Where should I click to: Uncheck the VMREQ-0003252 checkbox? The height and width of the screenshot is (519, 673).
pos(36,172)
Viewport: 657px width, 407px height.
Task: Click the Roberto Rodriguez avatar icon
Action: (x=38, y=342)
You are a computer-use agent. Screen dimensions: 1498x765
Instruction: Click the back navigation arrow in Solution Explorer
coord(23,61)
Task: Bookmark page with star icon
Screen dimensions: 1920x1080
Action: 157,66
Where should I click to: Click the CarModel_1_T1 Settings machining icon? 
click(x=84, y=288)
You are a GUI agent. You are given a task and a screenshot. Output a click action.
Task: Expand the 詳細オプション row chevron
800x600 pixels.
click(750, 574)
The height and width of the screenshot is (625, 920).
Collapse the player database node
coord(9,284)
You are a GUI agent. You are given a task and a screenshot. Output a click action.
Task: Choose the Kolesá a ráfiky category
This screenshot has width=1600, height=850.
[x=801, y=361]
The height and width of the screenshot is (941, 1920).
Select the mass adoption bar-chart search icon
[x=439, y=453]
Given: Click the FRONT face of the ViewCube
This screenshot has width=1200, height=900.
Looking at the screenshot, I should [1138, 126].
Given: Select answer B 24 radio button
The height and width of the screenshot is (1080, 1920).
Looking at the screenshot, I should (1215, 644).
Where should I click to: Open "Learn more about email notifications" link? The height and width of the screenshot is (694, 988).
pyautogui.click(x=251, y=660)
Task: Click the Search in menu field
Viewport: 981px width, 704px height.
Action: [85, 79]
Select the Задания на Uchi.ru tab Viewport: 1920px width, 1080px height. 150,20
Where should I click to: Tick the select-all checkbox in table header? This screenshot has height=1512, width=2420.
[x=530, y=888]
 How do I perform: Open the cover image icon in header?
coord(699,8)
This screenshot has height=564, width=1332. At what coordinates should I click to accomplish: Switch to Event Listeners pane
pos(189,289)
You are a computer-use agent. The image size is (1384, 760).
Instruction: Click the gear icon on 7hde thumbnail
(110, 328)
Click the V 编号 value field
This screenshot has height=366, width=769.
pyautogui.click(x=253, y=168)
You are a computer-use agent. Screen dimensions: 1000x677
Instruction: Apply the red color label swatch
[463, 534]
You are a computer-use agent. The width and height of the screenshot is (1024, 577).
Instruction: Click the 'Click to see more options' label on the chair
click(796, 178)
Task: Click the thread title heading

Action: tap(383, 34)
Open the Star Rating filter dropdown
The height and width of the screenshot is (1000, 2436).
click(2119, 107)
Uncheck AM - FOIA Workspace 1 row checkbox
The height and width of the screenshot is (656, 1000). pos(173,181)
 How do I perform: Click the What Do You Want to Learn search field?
★ ★ ★ ★ ★
_Task directions_:
Extract all of the records above verbatim, keeping every line and character unchanged.

_Solution to this problem_:
Where should I click to: Uncheck the VMREQ-0003252 checkbox? The height and width of the screenshot is (519, 673).
pos(36,172)
Viewport: 657px width, 407px height.
Task: Click the Roberto Rodriguez avatar icon
Action: (x=38, y=342)
You are a computer-use agent. Screen dimensions: 1498x765
Instruction: Click the back navigation arrow in Solution Explorer
coord(23,61)
Task: Bookmark page with star icon
Screen dimensions: 1920x1080
Action: 157,66
Where should I click to: Click the CarModel_1_T1 Settings machining icon? 
click(x=84, y=288)
You are a GUI agent. You are given a task and a screenshot. Output a click action.
Task: Expand the 詳細オプション row chevron
800x600 pixels.
click(750, 574)
The height and width of the screenshot is (625, 920).
Collapse the player database node
coord(9,284)
You are a GUI agent. You are given a task and a screenshot. Output a click action.
Task: Choose the Kolesá a ráfiky category
This screenshot has width=1600, height=850.
[x=801, y=361]
The height and width of the screenshot is (941, 1920).
Select the mass adoption bar-chart search icon
[x=439, y=453]
Given: Click the FRONT face of the ViewCube
This screenshot has width=1200, height=900.
Looking at the screenshot, I should [1138, 126].
Given: Select answer B 24 radio button
The height and width of the screenshot is (1080, 1920).
Looking at the screenshot, I should (1215, 644).
Where should I click to: Open "Learn more about email notifications" link? The height and width of the screenshot is (694, 988).
pyautogui.click(x=251, y=660)
Task: Click the Search in menu field
Viewport: 981px width, 704px height.
Action: [85, 79]
Select the Задания на Uchi.ru tab Viewport: 1920px width, 1080px height. 150,20
Where should I click to: Tick the select-all checkbox in table header? This screenshot has height=1512, width=2420.
[x=530, y=888]
 How do I perform: Open the cover image icon in header?
coord(699,8)
This screenshot has height=564, width=1332. At what coordinates should I click to accomplish: Switch to Event Listeners pane
pos(189,289)
You are a computer-use agent. The image size is (1384, 760).
Instruction: Click the gear icon on 7hde thumbnail
(110, 328)
Click the V 编号 value field
This screenshot has height=366, width=769.
pyautogui.click(x=253, y=168)
You are a computer-use agent. Screen dimensions: 1000x677
Instruction: Apply the red color label swatch
[463, 534]
You are a computer-use agent. The width and height of the screenshot is (1024, 577).
Instruction: Click the 'Click to see more options' label on the chair
click(796, 178)
Task: Click the thread title heading

Action: tap(383, 34)
Open the Star Rating filter dropdown
The height and width of the screenshot is (1000, 2436).
click(2119, 107)
Uncheck AM - FOIA Workspace 1 row checkbox
The height and width of the screenshot is (656, 1000). pos(173,181)
 How do I perform: Click the What Do You Want to Learn search field?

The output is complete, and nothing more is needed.